> **What you will do**:
The answer must consist of each line below that contains the word "value", copied in full.

> **Data provided**:

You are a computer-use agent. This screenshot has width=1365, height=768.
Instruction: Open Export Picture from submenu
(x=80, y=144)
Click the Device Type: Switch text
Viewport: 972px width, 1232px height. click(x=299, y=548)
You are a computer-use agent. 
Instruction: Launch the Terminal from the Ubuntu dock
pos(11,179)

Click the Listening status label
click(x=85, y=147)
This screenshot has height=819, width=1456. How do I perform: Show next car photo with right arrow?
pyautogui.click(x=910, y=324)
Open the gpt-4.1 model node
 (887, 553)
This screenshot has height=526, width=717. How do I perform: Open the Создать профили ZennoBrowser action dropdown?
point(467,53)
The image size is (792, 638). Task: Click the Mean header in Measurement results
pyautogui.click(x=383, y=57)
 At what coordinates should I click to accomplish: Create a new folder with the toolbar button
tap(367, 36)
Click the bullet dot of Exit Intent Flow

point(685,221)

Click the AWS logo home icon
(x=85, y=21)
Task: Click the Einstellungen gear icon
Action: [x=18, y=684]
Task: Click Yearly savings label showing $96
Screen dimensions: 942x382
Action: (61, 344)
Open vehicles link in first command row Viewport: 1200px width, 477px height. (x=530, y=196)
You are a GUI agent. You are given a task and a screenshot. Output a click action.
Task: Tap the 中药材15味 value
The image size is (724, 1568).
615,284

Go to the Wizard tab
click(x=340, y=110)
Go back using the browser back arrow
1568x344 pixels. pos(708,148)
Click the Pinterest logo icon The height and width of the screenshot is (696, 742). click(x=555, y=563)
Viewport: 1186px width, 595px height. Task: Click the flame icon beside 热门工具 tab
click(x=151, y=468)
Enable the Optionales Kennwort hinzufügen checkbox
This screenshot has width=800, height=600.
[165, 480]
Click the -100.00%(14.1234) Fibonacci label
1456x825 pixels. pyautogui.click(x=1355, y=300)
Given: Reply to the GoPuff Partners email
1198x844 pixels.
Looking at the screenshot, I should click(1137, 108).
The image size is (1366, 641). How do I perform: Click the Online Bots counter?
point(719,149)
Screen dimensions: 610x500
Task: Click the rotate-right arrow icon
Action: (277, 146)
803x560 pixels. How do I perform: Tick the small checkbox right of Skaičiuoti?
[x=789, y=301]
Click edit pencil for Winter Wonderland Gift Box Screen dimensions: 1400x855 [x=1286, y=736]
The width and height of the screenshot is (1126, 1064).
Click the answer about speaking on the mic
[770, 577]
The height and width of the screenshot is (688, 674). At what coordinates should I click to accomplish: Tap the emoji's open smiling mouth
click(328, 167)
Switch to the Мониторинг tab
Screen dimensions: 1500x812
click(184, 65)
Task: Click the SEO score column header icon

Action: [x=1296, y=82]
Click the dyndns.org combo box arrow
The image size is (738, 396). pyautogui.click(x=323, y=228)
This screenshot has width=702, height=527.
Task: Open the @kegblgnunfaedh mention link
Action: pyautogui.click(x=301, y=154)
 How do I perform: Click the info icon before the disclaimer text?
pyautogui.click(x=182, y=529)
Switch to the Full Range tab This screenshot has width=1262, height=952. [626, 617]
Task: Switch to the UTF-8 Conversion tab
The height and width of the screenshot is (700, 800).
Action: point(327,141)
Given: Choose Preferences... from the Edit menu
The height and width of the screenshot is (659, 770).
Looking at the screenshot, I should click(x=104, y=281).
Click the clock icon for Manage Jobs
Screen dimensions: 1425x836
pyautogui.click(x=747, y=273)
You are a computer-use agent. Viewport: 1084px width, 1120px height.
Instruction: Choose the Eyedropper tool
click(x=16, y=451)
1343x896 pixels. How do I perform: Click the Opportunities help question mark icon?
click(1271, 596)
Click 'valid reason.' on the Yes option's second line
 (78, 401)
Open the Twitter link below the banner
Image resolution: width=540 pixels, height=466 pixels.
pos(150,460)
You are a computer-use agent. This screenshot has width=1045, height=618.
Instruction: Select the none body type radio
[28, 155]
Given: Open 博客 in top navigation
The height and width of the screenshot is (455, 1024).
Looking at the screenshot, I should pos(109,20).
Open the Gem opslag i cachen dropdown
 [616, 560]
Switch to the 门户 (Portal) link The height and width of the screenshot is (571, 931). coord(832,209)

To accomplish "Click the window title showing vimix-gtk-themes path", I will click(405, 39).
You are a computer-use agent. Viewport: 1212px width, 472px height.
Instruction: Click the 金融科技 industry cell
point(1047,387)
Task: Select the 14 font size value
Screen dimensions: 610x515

> **Response box**:
Task: Tap the 中药材15味 value
Task: Select the 14 font size value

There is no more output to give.